### EXERCISE
Rewrite all of the items below, substituting "Screenshot resolution" for every occurrence of "Image resolution" and leaving everything else unchanged.

"""

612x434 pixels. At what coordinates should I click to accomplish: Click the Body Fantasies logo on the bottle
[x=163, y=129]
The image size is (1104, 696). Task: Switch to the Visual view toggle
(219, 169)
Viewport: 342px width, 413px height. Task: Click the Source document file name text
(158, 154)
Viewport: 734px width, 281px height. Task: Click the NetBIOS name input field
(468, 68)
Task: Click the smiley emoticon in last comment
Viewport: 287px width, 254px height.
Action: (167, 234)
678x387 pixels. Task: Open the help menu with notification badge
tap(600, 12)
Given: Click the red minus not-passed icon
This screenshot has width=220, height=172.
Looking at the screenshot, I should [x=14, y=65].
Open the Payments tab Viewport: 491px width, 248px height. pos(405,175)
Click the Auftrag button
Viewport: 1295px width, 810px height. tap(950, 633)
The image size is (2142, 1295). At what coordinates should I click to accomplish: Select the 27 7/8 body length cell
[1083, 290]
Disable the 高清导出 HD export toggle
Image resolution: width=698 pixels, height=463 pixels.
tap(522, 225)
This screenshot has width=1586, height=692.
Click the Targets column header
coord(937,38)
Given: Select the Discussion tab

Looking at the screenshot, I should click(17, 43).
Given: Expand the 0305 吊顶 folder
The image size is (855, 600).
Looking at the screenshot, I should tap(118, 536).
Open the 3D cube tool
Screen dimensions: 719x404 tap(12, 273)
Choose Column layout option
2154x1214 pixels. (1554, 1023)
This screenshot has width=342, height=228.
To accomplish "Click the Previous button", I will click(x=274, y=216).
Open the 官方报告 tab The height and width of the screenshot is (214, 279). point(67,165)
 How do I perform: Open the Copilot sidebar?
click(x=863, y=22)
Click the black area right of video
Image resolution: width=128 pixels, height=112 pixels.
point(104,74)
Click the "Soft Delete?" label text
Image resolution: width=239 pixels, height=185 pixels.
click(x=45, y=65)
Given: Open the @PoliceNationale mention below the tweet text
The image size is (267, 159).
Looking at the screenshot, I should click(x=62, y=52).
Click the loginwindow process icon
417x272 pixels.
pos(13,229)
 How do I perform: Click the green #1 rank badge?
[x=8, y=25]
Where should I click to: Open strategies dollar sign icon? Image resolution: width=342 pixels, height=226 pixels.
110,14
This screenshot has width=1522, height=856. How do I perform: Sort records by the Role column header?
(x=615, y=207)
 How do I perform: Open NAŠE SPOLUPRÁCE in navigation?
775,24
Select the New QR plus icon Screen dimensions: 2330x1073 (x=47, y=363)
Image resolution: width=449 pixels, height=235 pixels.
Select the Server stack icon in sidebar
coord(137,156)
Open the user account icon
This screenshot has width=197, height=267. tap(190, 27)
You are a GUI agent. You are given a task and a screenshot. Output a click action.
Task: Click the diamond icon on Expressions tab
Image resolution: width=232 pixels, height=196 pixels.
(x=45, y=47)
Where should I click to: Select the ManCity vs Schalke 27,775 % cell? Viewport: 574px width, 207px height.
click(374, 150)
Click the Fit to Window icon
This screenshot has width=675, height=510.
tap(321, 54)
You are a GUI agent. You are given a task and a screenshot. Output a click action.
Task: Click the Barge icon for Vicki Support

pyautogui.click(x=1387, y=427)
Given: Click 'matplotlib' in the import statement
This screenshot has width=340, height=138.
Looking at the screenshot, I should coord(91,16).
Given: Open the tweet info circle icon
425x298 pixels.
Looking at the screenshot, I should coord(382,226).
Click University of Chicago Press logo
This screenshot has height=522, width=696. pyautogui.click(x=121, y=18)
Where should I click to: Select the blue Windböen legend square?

"""

### RESULT
612x434 pixels. At what coordinates should I click to accomplish: Click the Body Fantasies logo on the bottle
[x=163, y=129]
The image size is (1104, 696). Task: Switch to the Visual view toggle
(219, 169)
Viewport: 342px width, 413px height. Task: Click the Source document file name text
(158, 154)
Viewport: 734px width, 281px height. Task: Click the NetBIOS name input field
(468, 68)
Task: Click the smiley emoticon in last comment
Viewport: 287px width, 254px height.
Action: (167, 234)
678x387 pixels. Task: Open the help menu with notification badge
tap(600, 12)
Given: Click the red minus not-passed icon
This screenshot has width=220, height=172.
Looking at the screenshot, I should [x=14, y=65].
Open the Payments tab Viewport: 491px width, 248px height. pos(405,175)
Click the Auftrag button
Viewport: 1295px width, 810px height. tap(950, 633)
The image size is (2142, 1295). At what coordinates should I click to accomplish: Select the 27 7/8 body length cell
[1083, 290]
Disable the 高清导出 HD export toggle
Screenshot resolution: width=698 pixels, height=463 pixels.
tap(522, 225)
This screenshot has width=1586, height=692.
Click the Targets column header
coord(937,38)
Given: Select the Discussion tab

Looking at the screenshot, I should click(17, 43).
Given: Expand the 0305 吊顶 folder
The image size is (855, 600).
Looking at the screenshot, I should tap(118, 536).
Open the 3D cube tool
Screen dimensions: 719x404 tap(12, 273)
Choose Column layout option
2154x1214 pixels. (1554, 1023)
This screenshot has width=342, height=228.
To accomplish "Click the Previous button", I will click(x=274, y=216).
Open the 官方报告 tab The height and width of the screenshot is (214, 279). point(67,165)
 How do I perform: Open the Copilot sidebar?
click(x=863, y=22)
Click the black area right of video
Screenshot resolution: width=128 pixels, height=112 pixels.
point(104,74)
Click the "Soft Delete?" label text
Screenshot resolution: width=239 pixels, height=185 pixels.
click(x=45, y=65)
Given: Open the @PoliceNationale mention below the tweet text
The image size is (267, 159).
Looking at the screenshot, I should click(x=62, y=52).
Click the loginwindow process icon
417x272 pixels.
pos(13,229)
 How do I perform: Click the green #1 rank badge?
[x=8, y=25]
Where should I click to: Open strategies dollar sign icon? Screenshot resolution: width=342 pixels, height=226 pixels.
110,14
This screenshot has width=1522, height=856. How do I perform: Sort records by the Role column header?
(x=615, y=207)
 How do I perform: Open NAŠE SPOLUPRÁCE in navigation?
775,24
Select the New QR plus icon Screen dimensions: 2330x1073 (x=47, y=363)
Screenshot resolution: width=449 pixels, height=235 pixels.
Select the Server stack icon in sidebar
coord(137,156)
Open the user account icon
This screenshot has width=197, height=267. tap(190, 27)
You are a GUI agent. You are given a task and a screenshot. Output a click action.
Task: Click the diamond icon on Expressions tab
Screenshot resolution: width=232 pixels, height=196 pixels.
(x=45, y=47)
Where should I click to: Select the ManCity vs Schalke 27,775 % cell? Viewport: 574px width, 207px height.
click(374, 150)
Click the Fit to Window icon
This screenshot has width=675, height=510.
tap(321, 54)
You are a GUI agent. You are given a task and a screenshot. Output a click action.
Task: Click the Barge icon for Vicki Support

pyautogui.click(x=1387, y=427)
Given: Click 'matplotlib' in the import statement
This screenshot has width=340, height=138.
Looking at the screenshot, I should coord(91,16).
Given: Open the tweet info circle icon
425x298 pixels.
Looking at the screenshot, I should coord(382,226).
Click University of Chicago Press logo
This screenshot has height=522, width=696. pyautogui.click(x=121, y=18)
Where should I click to: Select the blue Windböen legend square?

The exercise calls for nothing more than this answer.